EXTRACTED INFORMATION:
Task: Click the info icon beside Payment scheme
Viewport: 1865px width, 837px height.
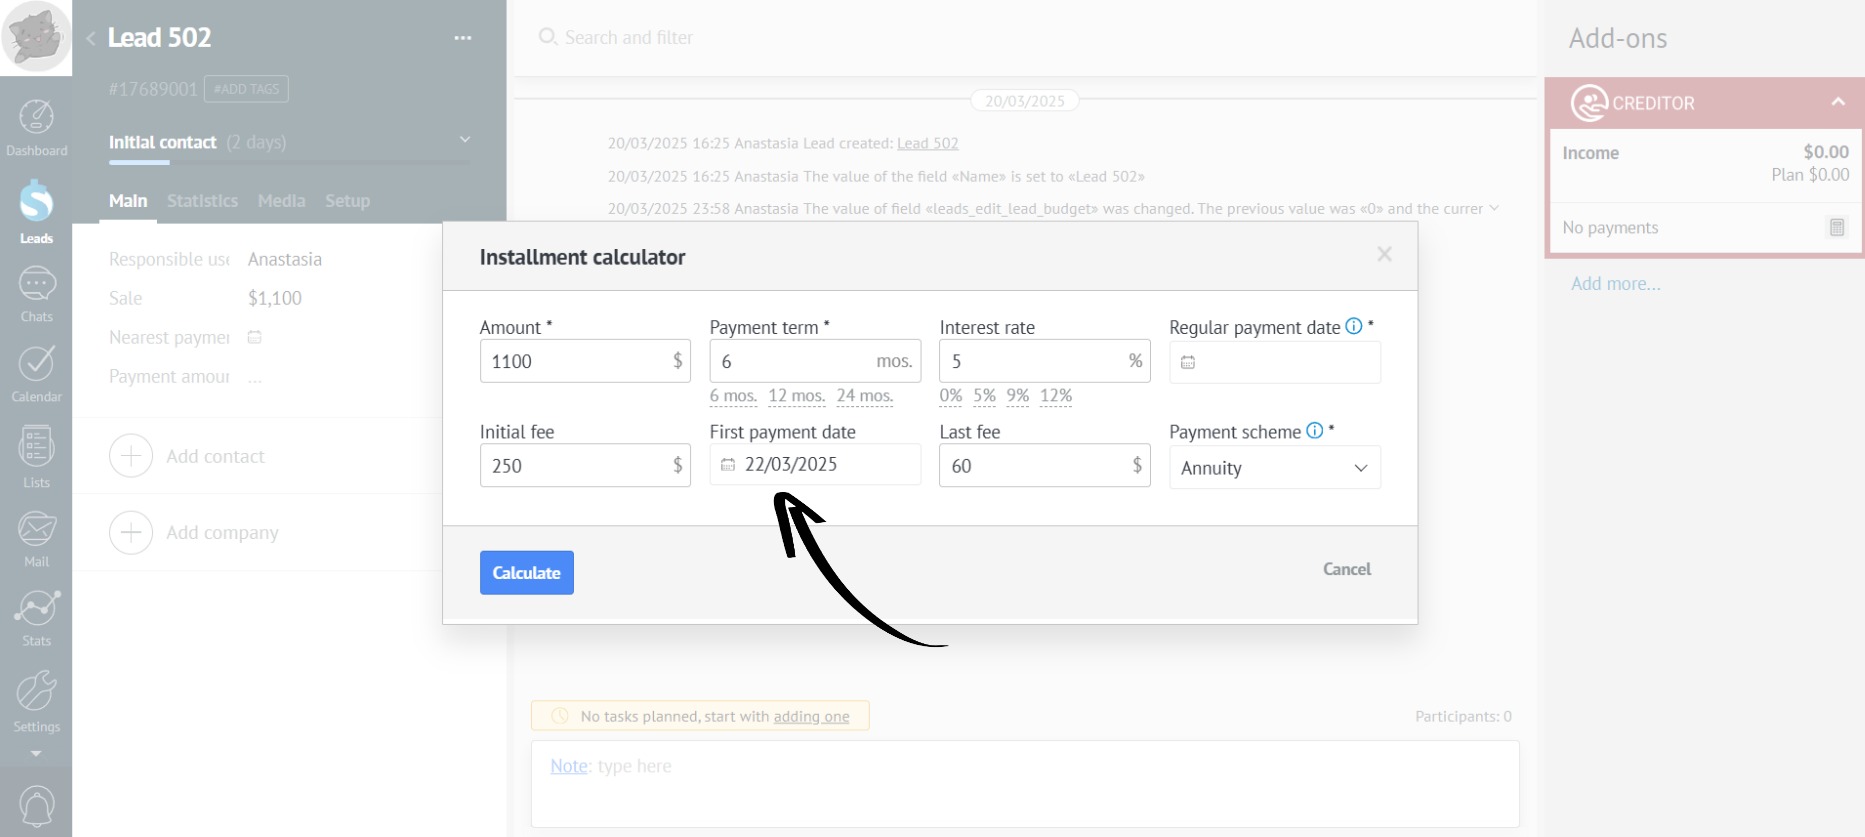Action: 1315,431
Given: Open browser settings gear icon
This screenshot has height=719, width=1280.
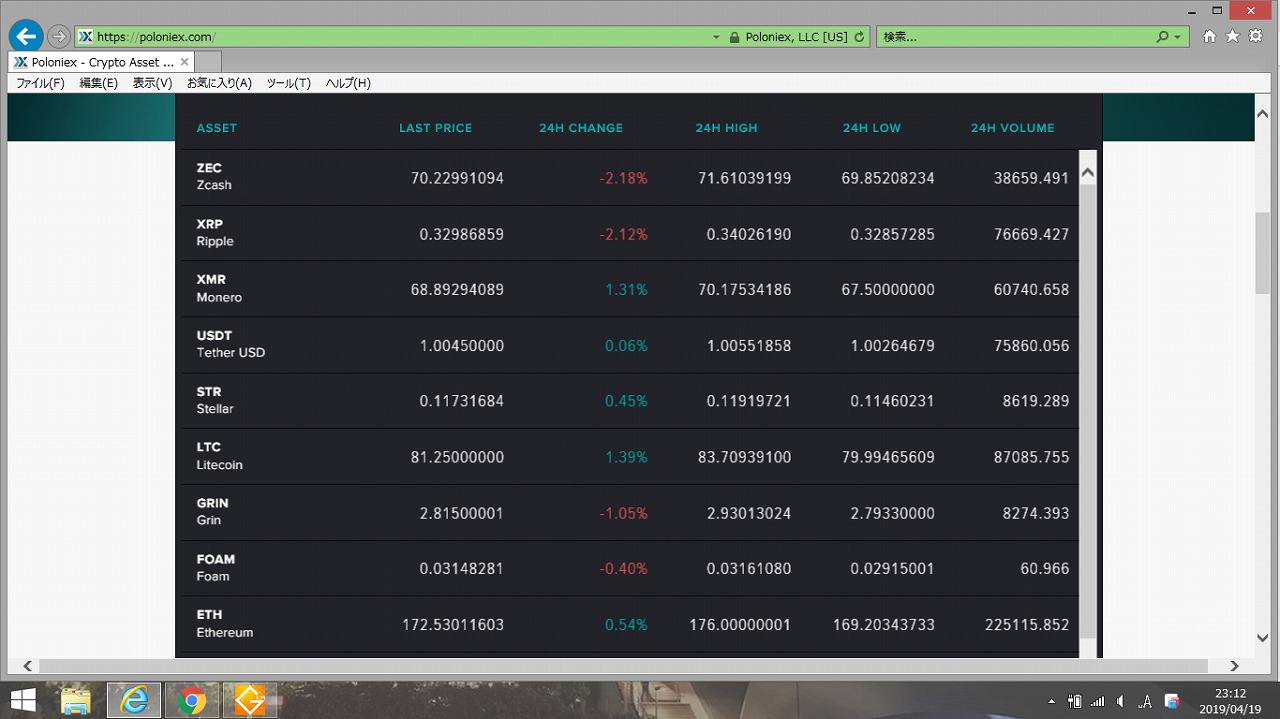Looking at the screenshot, I should (x=1255, y=37).
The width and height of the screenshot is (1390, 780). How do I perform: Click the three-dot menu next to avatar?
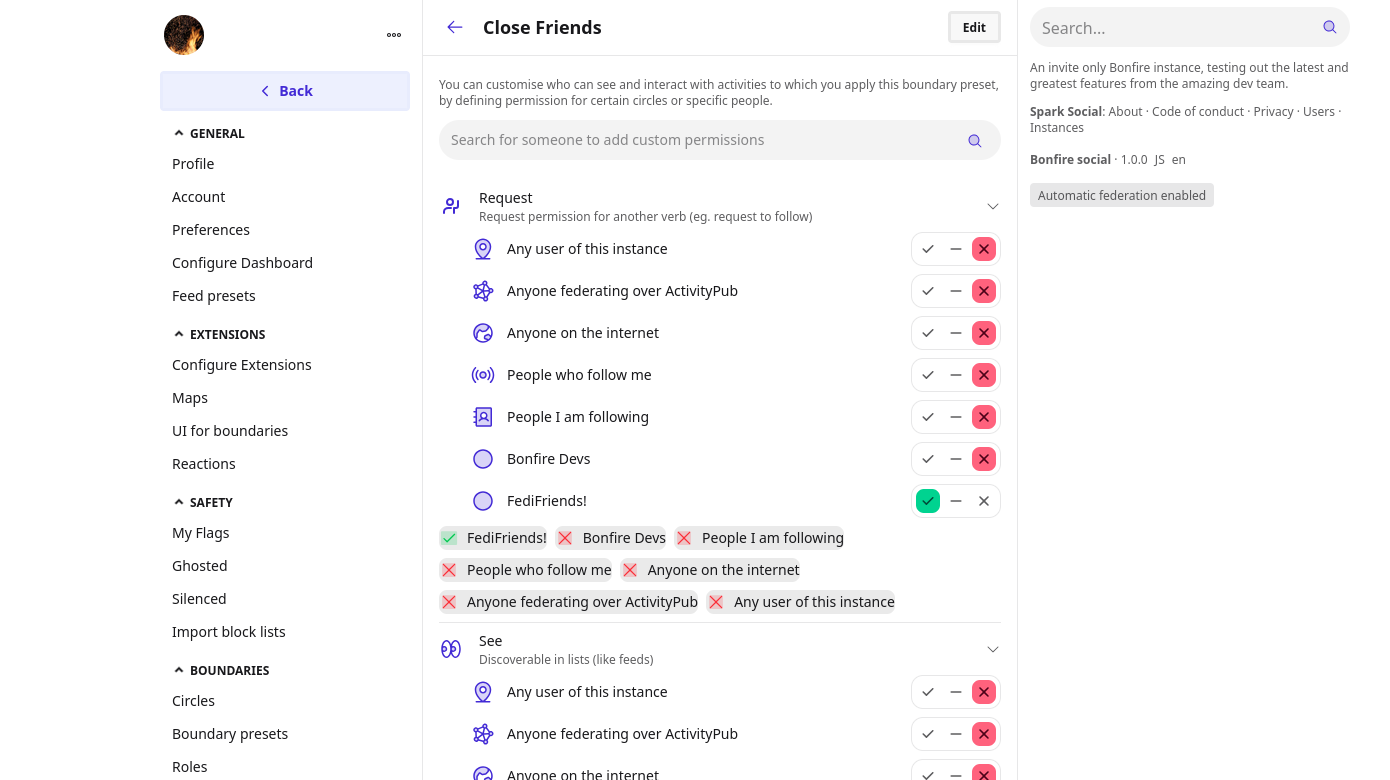(x=394, y=35)
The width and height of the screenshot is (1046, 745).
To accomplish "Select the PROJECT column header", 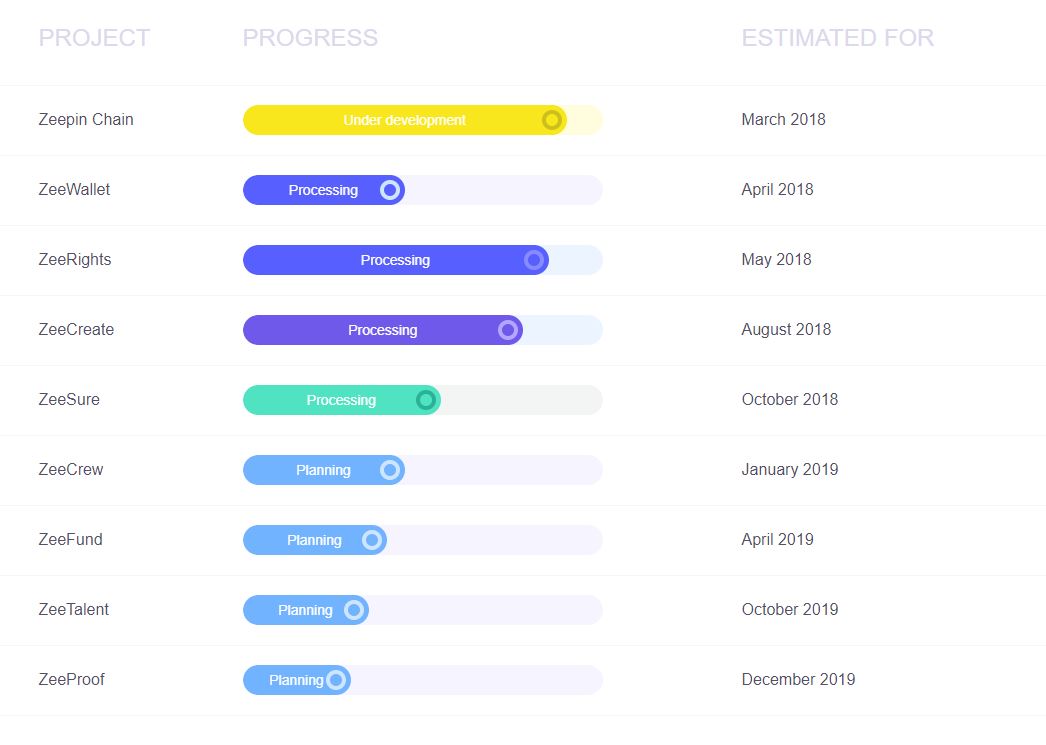I will click(x=94, y=38).

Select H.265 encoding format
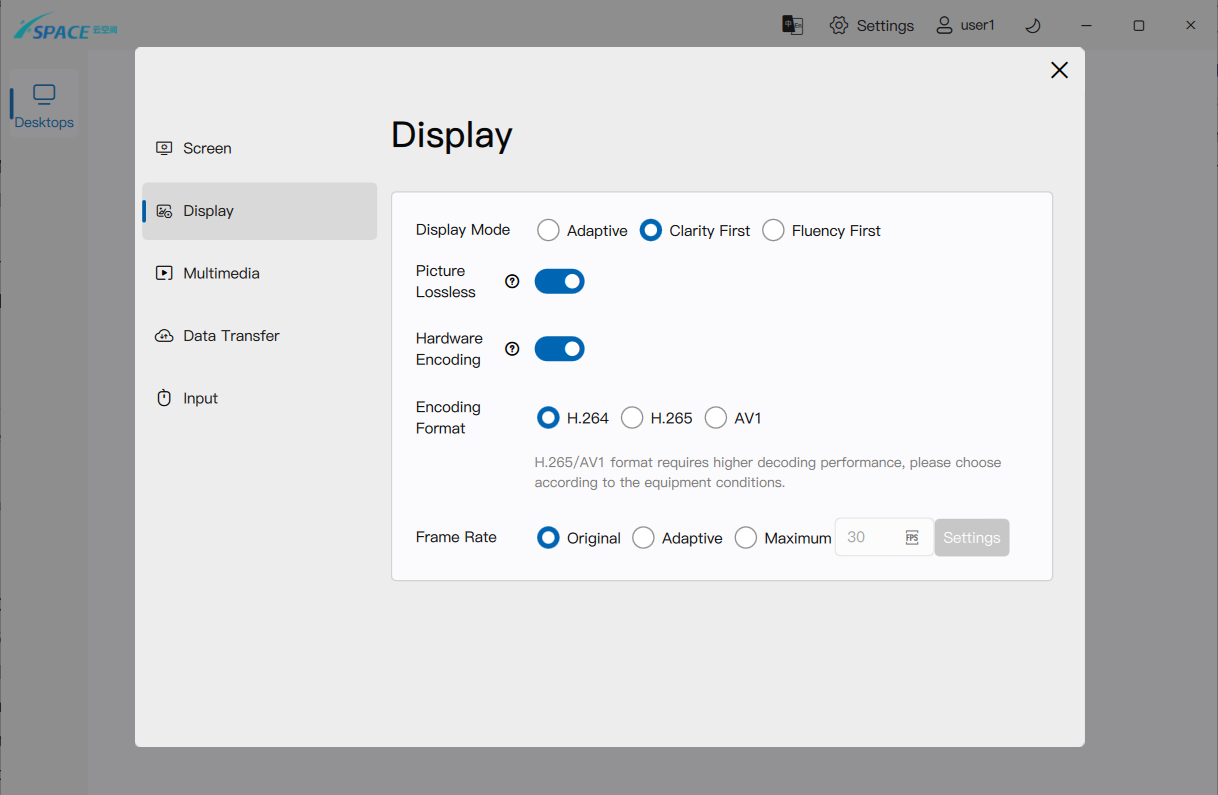point(632,418)
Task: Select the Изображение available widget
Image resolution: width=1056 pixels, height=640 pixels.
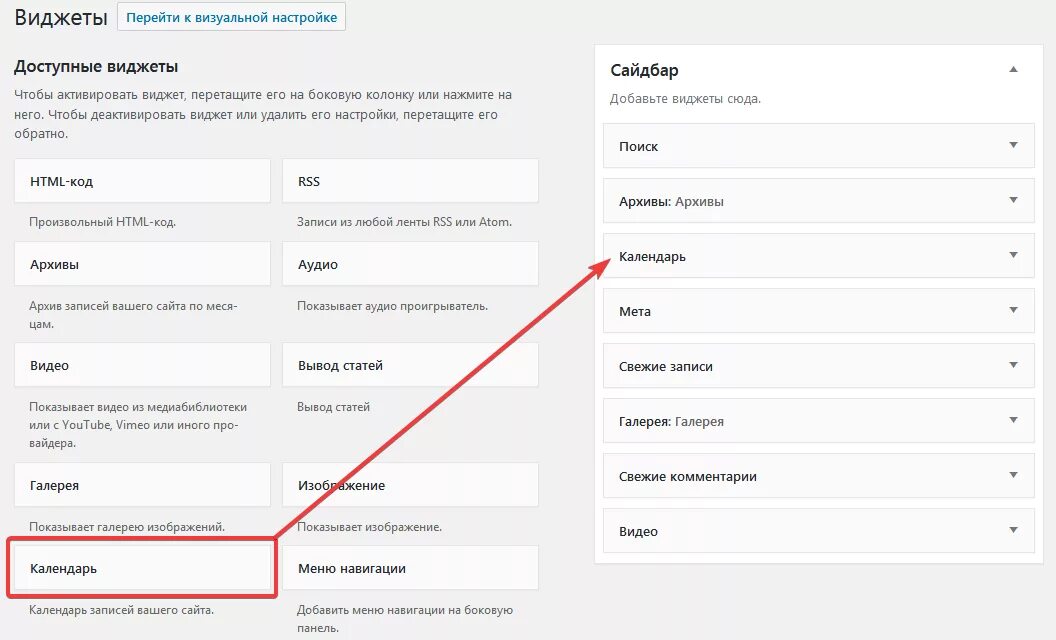Action: [410, 485]
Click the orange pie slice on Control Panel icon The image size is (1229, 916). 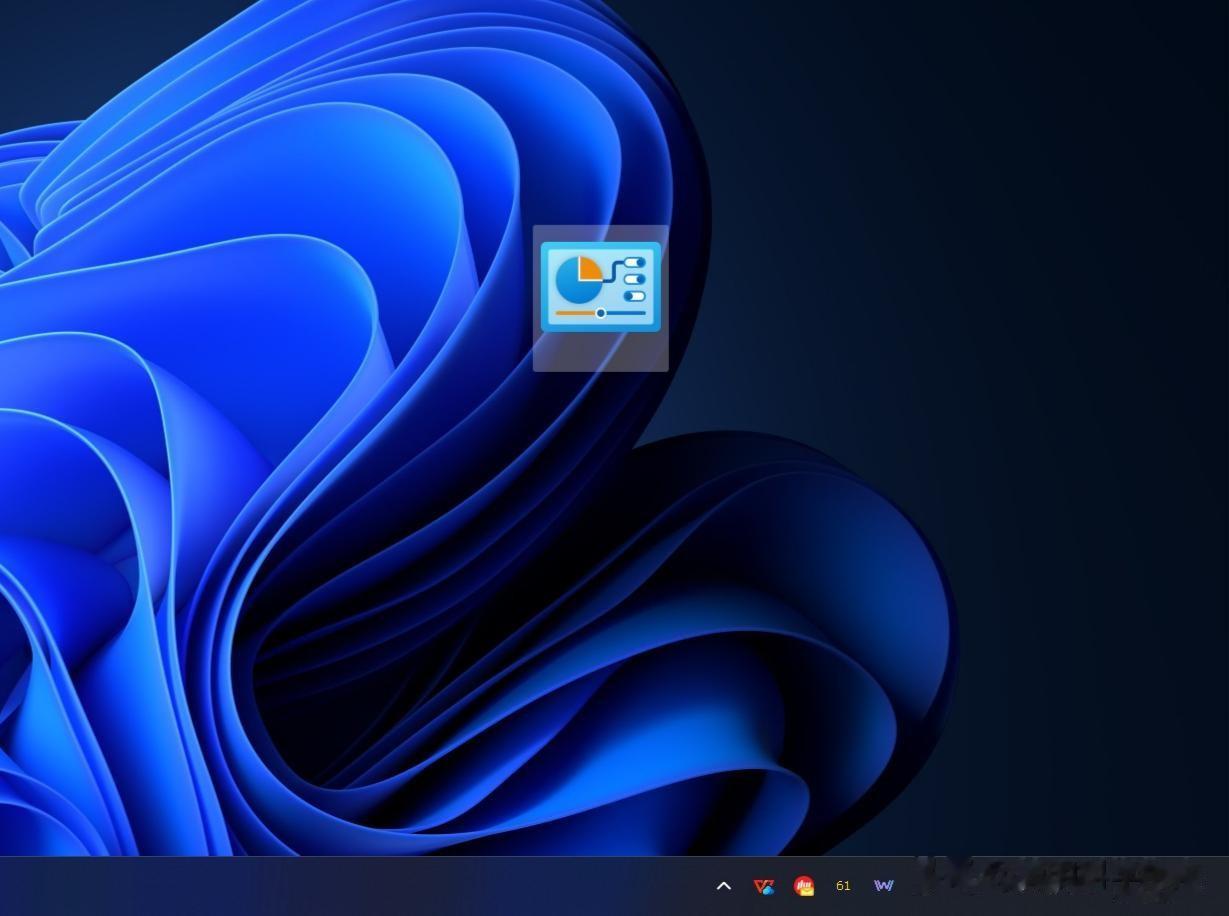click(x=589, y=268)
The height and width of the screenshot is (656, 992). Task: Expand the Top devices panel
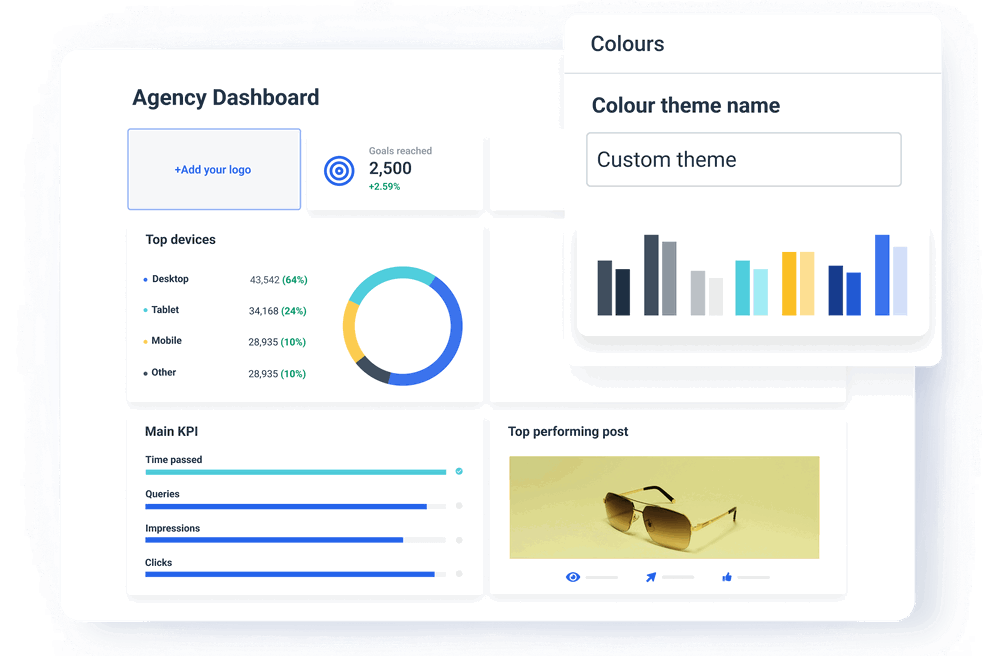point(180,239)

WORK TO COMPLETE: Leaving out the pictures, please output the lines in the entries above from the one with "Viewport: 1865px width, 837px height." through the one with "The width and height of the screenshot is (1046, 745).", exactly as they are.

TASK RESPONSE:
Viewport: 1865px width, 837px height.
Action: 1315,431
Given: Open browser settings gear icon
This screenshot has height=719, width=1280.
Looking at the screenshot, I should (x=1255, y=37).
The width and height of the screenshot is (1390, 780). How do I perform: Click the three-dot menu next to avatar?
(x=394, y=35)
The width and height of the screenshot is (1046, 745).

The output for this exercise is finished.